About this exercise — Give the number of lines in the records below that include "Ceramic". Reply with that number alone.

Records to process —
»»

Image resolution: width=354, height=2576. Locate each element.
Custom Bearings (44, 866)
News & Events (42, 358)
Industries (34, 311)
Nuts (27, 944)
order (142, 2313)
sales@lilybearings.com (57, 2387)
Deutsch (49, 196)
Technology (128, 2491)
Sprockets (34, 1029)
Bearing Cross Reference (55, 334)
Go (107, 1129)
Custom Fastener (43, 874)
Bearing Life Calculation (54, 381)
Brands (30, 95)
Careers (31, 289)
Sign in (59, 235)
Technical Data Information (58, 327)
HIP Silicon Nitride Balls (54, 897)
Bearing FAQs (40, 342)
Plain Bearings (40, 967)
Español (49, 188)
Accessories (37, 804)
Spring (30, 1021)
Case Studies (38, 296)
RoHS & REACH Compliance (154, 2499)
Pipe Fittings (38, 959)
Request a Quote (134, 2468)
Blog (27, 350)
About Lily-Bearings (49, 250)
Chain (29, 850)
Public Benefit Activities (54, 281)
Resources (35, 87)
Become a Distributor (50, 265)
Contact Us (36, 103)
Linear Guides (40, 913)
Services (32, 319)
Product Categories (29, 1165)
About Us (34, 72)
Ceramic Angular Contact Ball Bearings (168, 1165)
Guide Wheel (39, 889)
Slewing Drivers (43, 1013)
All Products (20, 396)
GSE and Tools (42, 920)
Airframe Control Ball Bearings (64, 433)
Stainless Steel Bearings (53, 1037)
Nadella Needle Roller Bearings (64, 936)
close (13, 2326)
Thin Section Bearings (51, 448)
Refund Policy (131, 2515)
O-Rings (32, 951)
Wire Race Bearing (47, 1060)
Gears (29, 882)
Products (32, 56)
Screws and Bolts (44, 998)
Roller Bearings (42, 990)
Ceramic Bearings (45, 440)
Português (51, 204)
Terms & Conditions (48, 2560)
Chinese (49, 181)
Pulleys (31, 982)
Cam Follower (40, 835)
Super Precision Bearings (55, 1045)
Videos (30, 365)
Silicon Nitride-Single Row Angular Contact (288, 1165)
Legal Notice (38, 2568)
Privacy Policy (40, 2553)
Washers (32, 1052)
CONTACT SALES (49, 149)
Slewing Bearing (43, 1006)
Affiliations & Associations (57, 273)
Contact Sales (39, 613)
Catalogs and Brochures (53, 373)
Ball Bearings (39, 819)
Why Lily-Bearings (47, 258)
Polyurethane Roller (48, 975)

««

Written reply — 2